───── MATERIAL FOR THIS TASK
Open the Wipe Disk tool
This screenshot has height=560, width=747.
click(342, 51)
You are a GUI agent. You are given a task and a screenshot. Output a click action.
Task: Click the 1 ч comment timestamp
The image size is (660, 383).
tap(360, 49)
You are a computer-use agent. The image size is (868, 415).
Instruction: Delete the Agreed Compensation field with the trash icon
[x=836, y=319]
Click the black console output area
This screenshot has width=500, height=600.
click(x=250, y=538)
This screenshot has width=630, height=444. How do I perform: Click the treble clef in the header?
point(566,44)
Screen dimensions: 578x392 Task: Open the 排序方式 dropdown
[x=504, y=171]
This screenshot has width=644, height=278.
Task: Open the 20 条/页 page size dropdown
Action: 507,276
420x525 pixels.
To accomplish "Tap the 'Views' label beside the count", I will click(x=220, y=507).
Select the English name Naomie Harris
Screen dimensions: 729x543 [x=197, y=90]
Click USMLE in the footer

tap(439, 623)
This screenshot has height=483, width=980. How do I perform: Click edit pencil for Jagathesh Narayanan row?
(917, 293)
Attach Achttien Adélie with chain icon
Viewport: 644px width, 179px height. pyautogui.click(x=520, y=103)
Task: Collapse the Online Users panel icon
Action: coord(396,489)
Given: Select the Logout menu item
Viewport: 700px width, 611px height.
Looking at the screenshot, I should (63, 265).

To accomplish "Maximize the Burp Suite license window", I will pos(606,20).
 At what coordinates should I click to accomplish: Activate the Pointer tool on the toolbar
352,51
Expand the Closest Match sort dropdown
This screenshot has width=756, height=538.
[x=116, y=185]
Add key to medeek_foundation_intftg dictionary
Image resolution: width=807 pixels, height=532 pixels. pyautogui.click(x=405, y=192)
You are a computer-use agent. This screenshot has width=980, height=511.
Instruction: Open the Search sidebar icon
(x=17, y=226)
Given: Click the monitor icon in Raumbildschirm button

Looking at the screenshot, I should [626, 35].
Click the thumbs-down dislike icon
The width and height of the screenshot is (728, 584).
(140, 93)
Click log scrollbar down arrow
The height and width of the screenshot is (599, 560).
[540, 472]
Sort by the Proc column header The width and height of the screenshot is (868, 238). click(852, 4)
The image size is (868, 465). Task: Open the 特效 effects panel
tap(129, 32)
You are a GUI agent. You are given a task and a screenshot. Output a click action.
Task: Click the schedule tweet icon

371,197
──────────
▸ WORK TO COMPLETE
Whichever lines of the material hold the word "agent", find and copy them.

▸ TASK ANSWER
You are a GUI agent. You are given a task and a screenshot. Output a click action.
You are a computer-use agent. The image size is (868, 415).
You are a computer-use agent. This screenshot has width=980, height=511.
You are a GUI agent. You are given a task and a screenshot. Output a click action.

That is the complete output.